September 1913

September 1913 Study Guide

"September 1913" is one of the best-known works by the twentieth-century Irish poet W.B. Yeats. It was written on the occasion of the 1913 Dublin lock-out dispute between Dublin's workers and the merchants and shopkeepers who made up the city's middle class. In the poem, Yeats skewers that middle class, accusing them of complacency and shortsightedness. Alluding to a number of self-sacrificing nationalist and separatist figures throughout Irish history, among them Yeats's own contemporary John O'Leary and the eighteenth-century group United Irishmen, Yeats argues that middle-class Dubliners of his own time have betrayed the promise of Irish independence and "Romantic Ireland."
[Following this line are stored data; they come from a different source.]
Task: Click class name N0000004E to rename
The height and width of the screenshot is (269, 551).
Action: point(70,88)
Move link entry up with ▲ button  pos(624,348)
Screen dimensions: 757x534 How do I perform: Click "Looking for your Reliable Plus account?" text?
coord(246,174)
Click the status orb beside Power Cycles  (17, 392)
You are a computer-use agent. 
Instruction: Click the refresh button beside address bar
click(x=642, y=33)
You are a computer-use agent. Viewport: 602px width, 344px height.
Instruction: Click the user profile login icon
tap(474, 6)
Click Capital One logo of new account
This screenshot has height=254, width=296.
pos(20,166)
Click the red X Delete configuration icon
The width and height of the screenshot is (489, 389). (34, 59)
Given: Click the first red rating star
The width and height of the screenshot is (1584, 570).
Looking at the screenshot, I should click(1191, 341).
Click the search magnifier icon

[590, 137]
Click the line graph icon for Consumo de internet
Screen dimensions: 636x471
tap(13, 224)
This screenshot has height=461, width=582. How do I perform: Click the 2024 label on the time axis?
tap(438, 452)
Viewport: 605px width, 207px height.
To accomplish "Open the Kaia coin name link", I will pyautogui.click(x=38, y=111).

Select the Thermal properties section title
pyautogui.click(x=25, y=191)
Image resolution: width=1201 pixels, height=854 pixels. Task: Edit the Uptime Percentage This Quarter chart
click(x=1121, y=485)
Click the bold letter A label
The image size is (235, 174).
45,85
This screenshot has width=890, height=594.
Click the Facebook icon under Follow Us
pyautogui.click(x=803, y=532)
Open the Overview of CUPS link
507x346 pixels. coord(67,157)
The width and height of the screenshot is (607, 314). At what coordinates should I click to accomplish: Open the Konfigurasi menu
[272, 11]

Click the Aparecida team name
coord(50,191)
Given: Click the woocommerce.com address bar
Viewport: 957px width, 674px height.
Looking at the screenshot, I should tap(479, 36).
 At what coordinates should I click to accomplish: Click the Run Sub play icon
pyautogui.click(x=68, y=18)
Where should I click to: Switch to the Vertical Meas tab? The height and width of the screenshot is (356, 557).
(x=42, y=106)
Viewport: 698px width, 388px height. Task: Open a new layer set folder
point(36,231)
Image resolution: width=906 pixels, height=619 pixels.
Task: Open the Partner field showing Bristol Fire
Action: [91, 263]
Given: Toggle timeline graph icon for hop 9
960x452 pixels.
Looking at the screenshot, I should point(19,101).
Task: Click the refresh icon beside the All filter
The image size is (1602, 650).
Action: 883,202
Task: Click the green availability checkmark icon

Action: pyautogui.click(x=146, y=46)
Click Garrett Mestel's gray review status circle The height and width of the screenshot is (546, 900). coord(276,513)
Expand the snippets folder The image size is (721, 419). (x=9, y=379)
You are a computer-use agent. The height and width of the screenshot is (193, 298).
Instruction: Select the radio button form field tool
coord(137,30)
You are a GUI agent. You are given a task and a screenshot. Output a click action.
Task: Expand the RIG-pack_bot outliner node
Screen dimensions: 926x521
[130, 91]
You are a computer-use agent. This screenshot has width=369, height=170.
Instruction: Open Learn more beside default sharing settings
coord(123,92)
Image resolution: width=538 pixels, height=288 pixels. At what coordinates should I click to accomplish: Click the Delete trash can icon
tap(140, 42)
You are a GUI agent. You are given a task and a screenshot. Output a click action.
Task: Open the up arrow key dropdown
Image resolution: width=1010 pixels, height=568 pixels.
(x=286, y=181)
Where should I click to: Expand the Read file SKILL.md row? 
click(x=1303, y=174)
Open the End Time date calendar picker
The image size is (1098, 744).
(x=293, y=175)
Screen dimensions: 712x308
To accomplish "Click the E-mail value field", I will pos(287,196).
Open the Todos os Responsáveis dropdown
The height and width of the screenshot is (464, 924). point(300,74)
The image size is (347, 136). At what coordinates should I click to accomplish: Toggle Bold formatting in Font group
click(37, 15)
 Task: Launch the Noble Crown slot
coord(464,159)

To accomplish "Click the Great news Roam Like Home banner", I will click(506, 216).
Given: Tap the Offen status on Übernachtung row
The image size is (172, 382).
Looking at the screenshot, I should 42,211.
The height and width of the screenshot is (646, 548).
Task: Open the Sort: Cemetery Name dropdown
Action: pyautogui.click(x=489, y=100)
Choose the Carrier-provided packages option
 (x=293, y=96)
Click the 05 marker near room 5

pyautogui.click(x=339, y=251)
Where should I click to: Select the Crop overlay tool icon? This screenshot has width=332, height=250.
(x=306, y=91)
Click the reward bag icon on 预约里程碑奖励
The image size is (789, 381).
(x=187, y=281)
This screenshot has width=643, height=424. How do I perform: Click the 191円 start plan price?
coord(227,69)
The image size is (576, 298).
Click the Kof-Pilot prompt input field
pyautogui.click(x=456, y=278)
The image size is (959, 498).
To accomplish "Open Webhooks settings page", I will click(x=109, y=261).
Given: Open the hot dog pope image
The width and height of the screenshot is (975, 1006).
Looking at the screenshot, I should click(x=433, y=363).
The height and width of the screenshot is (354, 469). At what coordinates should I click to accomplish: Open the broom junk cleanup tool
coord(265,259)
The poem consists of four eight-line stanzas, or octaves, written in iambic tetrameter. Each octave contains an ABABCDCD rhyme scheme, with an identical or near-identical refrain repeated at the close of each stanza. In the refrain, the speaker claims that the dream of "Romantic Ireland" is dead, as is the separatist John O'Leary. The poem's tone is bitter and caustic, and Yeats makes heavy use of verbal irony to show his speaker's blend of sadness and contempt at the state of Irish nationhood.

Despite the accusations leveled at other members of the Irish public, the poem ultimately serves as a rallying cry, encouraging national unity across class and religious differences, and expressing impatience at those who, in the speaker's eyes, betray or compromise that unity.